Le récit de Marie Sizun m’a touché. Je suis sensible au narratif de l’enfance. Mais ce que j’ai ressenti à mesure que je tournais les pages et qu’avançait mon train vers Lyon, c’est même beaucoup plus que cela, c’est une reconnaissance infinie envers l’auteure d’avoir offert au lecteur que je suis cette histoire en forme de témoignage personnel. Car la lecture de 10, villa Gagliardini m’a rappelé les miens et leur vie. Dans les mêmes années en effet, ma maman grandissait avec sa mère, jeune veuve de guerre, et son frère dans une maisonnette de garde-barrière, au cœur du Finistère rural. Cette toute petite maison était leur havre, leur cocon contre la cruauté de la vie et du destin. La maison n’avait pas davantage de « wash basin » que l’appartement de la villa Gagliardini. Et elle n’avait pas de petit coin. Il y faisait bon pourtant, avec le peu qu’il y avait, parce que l’affection malgré les tourments était le meilleur rempart. Et comme pour Marie Sizun, il y aurait l’école, l’école publique, l’école laïque, celle qui permet d’apprendre, de s’élever, de se réaliser et de vivre. Ce n’était pas Paris, c’était la campagne. Le chemin de l’école était long à pied, le matin comme le soir, mais il était le chemin de la vie. Le récit de Marie Sizun a ce petit quelque chose d’universel qui m’a ramené vers ce bout d’histoire.

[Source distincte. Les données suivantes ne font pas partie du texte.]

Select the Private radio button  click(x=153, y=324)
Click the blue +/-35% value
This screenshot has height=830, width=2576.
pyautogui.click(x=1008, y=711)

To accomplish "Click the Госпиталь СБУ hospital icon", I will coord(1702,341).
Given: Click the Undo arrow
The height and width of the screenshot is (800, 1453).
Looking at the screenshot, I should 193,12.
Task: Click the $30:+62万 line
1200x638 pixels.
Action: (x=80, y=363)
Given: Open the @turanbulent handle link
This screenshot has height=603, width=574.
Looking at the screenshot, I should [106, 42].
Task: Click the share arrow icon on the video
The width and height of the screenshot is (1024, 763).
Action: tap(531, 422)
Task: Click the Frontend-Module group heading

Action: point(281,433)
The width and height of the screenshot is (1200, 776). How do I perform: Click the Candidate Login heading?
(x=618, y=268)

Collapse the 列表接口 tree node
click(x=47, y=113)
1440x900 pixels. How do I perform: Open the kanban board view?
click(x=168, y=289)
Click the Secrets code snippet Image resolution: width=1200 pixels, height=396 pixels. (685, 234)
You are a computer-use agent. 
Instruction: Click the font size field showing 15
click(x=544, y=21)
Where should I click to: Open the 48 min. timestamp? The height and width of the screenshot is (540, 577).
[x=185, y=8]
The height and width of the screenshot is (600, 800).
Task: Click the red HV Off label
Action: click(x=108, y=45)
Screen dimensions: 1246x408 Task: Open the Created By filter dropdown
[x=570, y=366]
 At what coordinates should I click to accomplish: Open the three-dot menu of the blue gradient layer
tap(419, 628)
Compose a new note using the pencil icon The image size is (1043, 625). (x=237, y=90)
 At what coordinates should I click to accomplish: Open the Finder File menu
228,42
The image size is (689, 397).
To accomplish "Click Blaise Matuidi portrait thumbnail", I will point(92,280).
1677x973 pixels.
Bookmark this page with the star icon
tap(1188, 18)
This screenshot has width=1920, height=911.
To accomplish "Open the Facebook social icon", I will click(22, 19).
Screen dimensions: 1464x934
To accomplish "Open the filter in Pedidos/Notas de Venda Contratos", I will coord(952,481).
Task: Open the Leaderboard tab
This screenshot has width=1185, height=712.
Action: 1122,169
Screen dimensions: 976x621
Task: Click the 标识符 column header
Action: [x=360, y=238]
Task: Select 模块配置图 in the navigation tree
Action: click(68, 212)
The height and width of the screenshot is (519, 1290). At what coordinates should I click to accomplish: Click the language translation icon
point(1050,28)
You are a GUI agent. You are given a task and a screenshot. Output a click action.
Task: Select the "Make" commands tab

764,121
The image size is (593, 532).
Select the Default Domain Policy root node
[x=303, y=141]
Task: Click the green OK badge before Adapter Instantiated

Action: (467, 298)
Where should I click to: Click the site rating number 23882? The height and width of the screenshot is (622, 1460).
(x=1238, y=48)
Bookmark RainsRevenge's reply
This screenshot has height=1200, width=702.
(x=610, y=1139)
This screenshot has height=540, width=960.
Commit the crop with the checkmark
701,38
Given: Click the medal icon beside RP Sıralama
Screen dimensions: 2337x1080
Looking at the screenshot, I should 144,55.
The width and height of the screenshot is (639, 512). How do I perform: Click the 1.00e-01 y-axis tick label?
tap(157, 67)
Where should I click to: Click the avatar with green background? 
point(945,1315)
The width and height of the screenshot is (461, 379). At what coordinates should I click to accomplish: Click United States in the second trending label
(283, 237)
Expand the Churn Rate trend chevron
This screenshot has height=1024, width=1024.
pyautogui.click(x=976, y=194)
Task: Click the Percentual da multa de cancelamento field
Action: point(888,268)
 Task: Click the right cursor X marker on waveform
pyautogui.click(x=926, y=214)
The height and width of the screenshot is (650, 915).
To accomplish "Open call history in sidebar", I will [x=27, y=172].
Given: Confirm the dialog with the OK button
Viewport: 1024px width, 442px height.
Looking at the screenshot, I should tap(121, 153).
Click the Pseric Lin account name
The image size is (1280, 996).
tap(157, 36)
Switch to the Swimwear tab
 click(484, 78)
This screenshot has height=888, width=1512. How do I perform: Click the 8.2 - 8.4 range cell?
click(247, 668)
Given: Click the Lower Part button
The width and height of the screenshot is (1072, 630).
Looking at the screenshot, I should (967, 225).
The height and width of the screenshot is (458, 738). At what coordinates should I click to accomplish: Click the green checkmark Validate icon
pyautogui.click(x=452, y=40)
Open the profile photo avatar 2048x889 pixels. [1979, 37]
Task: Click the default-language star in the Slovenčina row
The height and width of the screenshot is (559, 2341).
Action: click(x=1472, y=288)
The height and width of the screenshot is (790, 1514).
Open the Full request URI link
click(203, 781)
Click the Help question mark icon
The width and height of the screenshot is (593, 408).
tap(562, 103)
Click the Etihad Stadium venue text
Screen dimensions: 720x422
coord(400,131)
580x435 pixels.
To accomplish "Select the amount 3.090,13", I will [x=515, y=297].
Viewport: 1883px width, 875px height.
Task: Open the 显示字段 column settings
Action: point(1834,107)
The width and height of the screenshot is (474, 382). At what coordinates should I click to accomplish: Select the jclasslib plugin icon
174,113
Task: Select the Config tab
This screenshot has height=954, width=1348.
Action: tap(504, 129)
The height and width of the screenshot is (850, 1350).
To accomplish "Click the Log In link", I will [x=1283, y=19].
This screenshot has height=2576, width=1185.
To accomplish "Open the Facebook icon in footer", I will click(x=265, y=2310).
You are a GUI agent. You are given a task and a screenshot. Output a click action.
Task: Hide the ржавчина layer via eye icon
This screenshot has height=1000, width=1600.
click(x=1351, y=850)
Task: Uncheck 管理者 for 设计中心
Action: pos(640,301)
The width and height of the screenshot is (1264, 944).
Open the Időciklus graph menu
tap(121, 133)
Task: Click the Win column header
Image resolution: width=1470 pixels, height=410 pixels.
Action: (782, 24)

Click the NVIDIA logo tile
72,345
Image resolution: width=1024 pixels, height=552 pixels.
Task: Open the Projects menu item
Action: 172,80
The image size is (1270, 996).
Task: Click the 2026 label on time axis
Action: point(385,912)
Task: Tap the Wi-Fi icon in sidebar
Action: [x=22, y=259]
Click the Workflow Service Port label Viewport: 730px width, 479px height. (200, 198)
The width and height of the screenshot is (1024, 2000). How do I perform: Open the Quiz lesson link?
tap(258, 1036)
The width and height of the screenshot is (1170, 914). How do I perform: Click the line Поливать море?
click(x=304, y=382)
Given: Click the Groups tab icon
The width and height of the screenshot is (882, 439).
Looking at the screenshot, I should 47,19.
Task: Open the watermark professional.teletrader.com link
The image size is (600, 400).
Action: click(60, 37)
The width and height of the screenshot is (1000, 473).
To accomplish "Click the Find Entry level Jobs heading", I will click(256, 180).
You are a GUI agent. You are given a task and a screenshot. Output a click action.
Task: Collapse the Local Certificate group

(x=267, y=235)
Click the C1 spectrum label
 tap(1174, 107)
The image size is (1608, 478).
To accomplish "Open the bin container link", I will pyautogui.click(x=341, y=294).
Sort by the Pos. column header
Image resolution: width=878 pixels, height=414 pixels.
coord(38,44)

En descendant du train à Lyon, je n’avais pas fini ma lecture. Captivé, je l’étais. Mon épaule ne comptait plus. Je voulais savourer les pages, prendre le temps de la lecture et de ma propre émotion. J’ai repris le livre la nuit à l’hôtel, entre de nombreux oreillers. Puis le lendemain encore. Je n’avais pas envie de tourner la dernière page. Parce que j’étais captivé par le récit et parce que j’en redoutais la fin aussi. Que serait-elle ? Celle de l’appartement que l’on quitte, comme un nid laissé vide parce que le temps de l’envol est venu. Lorsque ma grand-mère a quitté sa maisonnette, j’avais 5 ans et j’ai le souvenir que la petite maison devenue vide était soudainement très grande. Comme l’appartement de la villa Gagliardini, au moment où Marie Sizun le regarde une dernière fois avant de refermer la porte sur une époque, puis d’en rêver longtemps et peut-être toujours encore. Je repasse parfois devant la maisonnette. Je me suis arrêté un jour devant la porte et j’ai parlé avec le monsieur qui l’avait rachetée. J’aurais peut-être dû lui demander la permission d’entrer. Le livre de Marie Sizun m’a bouleversé, parce que son histoire m’a parlé au cœur et, j’imagine, à celui de bien d’autres lecteurs aussi. Ce n’est pas facile de partager le récit vrai d’une enfance et c’est pourtant si précieux car c’est bien d’espoir dont se nourrit une vie.

2 commentaires

  1. J’ai lu ce livre et comme vous je ne voulais pas que le livre se termine. Curieuse sensation. Vous écrivez très bien. Magnifique critique. Merci.

  2. Un tout grand merci à vous. La plume de Marie Sizun est magnifique.